Task statement: Reproduce exactly, with no pictures, each line from the opening of the material down through the line containing "This screenshot has height=234, width=447.".
(Extracted records begins)
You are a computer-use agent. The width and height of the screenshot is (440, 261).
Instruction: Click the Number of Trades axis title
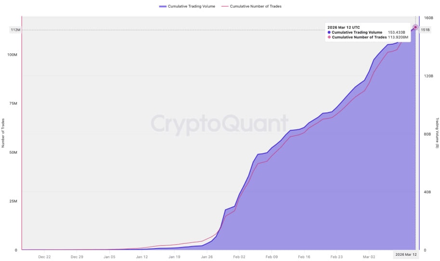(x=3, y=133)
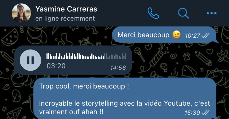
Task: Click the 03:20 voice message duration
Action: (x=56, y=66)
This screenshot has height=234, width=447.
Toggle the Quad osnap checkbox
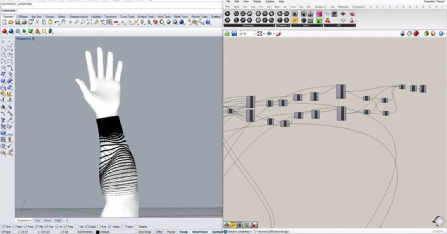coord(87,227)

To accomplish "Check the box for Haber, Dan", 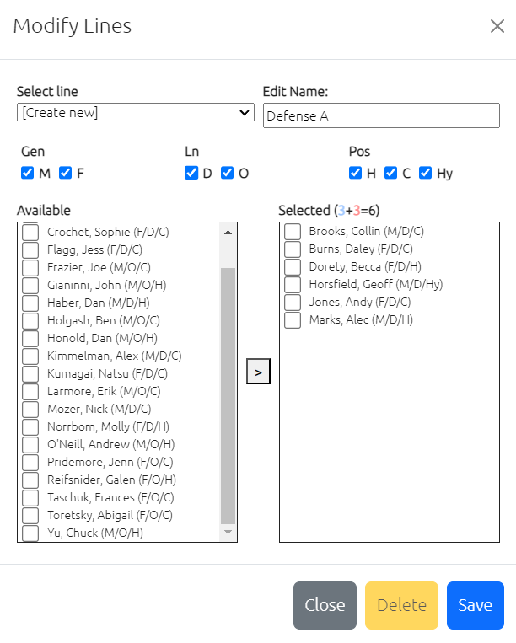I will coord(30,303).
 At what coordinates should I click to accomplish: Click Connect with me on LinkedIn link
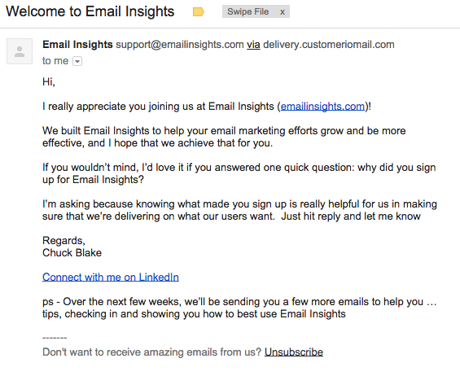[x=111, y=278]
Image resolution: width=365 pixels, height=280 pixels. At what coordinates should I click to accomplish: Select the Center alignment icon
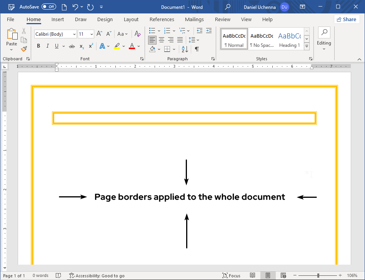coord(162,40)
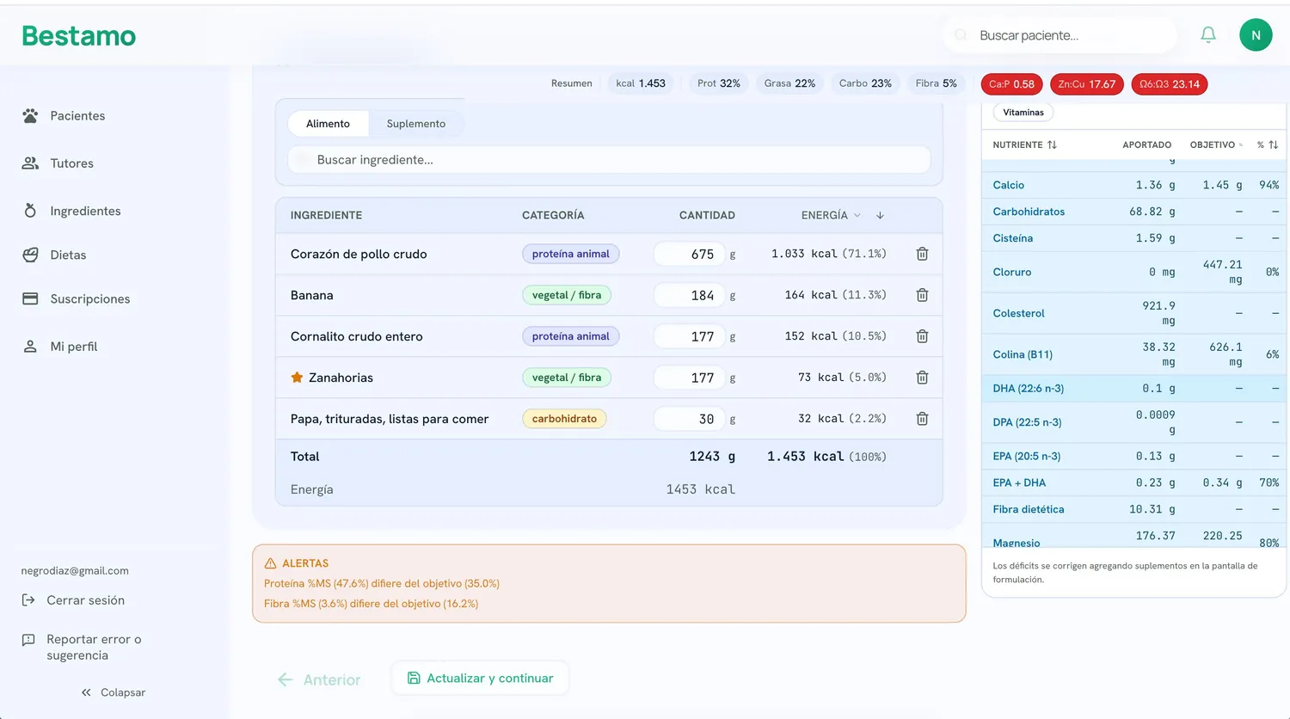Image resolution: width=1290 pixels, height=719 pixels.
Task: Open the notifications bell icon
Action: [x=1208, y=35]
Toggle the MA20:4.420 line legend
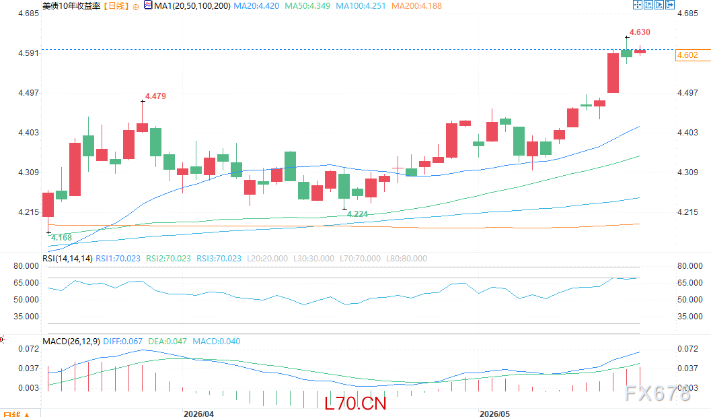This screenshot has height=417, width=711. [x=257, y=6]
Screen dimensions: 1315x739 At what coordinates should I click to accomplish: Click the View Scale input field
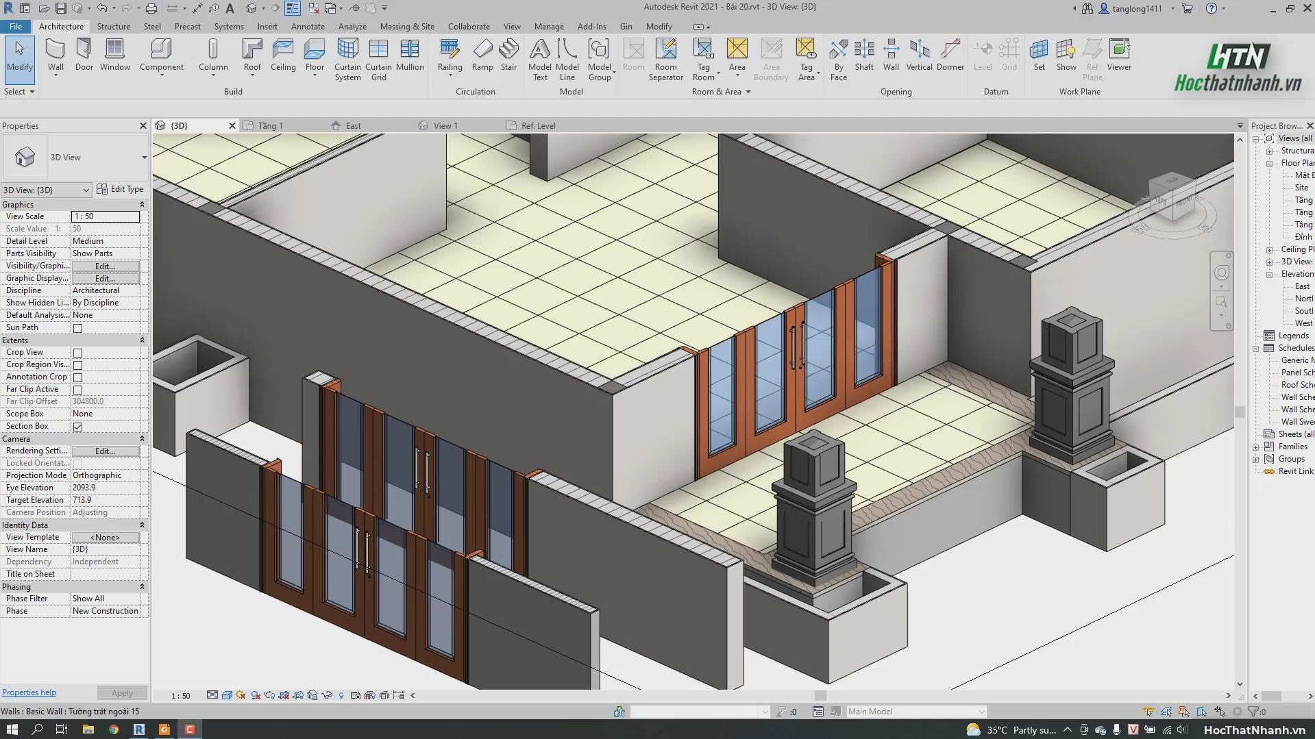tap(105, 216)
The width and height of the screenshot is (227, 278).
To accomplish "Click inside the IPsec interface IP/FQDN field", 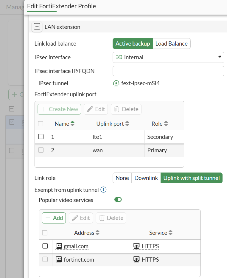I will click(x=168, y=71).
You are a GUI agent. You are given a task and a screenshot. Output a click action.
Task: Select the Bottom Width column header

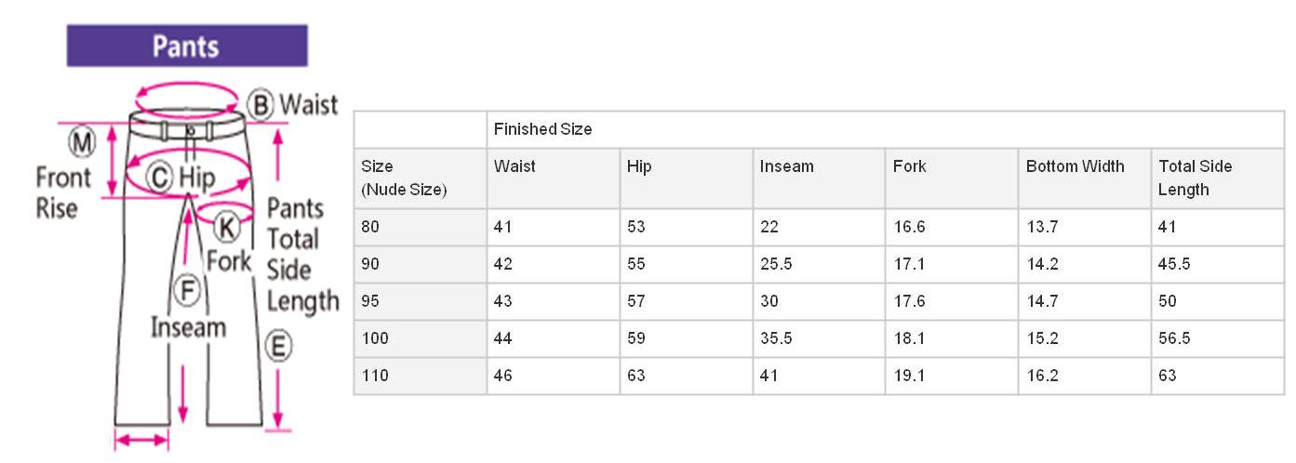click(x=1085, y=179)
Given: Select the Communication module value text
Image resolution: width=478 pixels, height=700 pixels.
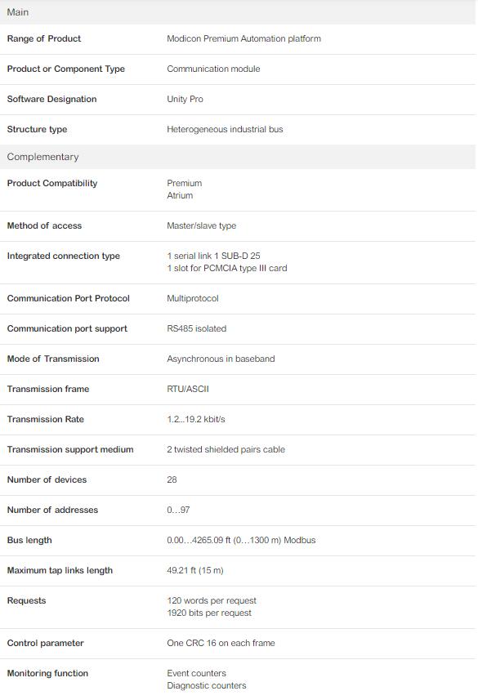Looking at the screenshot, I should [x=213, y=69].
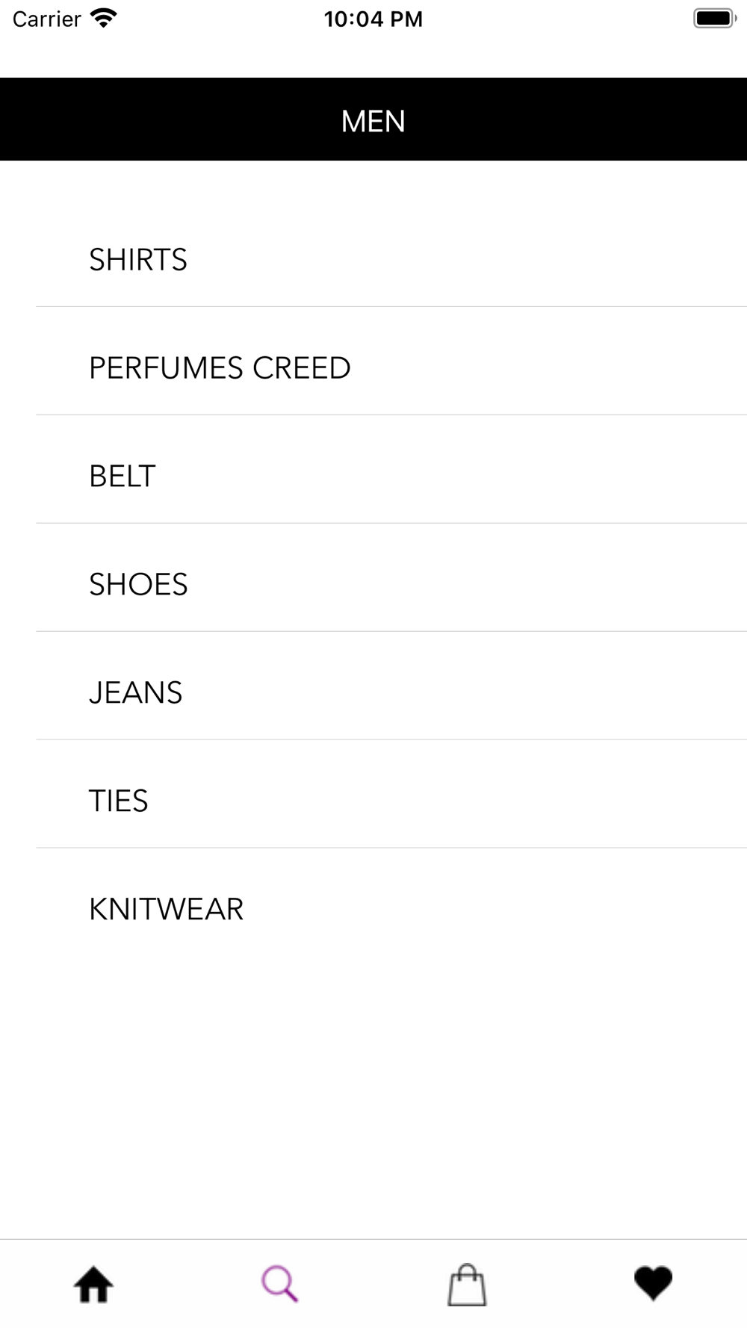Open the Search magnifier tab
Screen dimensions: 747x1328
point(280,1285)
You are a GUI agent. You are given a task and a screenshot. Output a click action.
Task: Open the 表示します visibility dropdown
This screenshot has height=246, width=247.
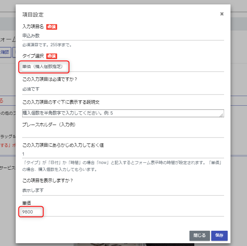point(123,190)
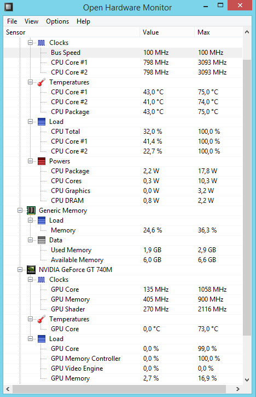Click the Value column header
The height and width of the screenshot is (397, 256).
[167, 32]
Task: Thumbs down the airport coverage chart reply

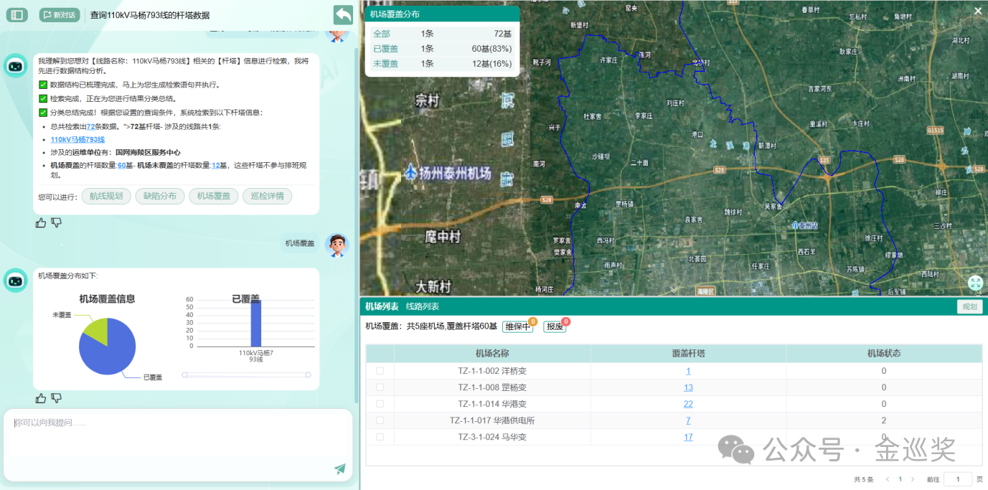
(Extracted records ends)
Output for this task:
You are a computer-use agent. The width and height of the screenshot is (440, 261).
Instruction: Click the Number of Trades axis title
(x=3, y=133)
Task: Click the 03:20 voice message duration
Action: (x=56, y=66)
This screenshot has height=234, width=447.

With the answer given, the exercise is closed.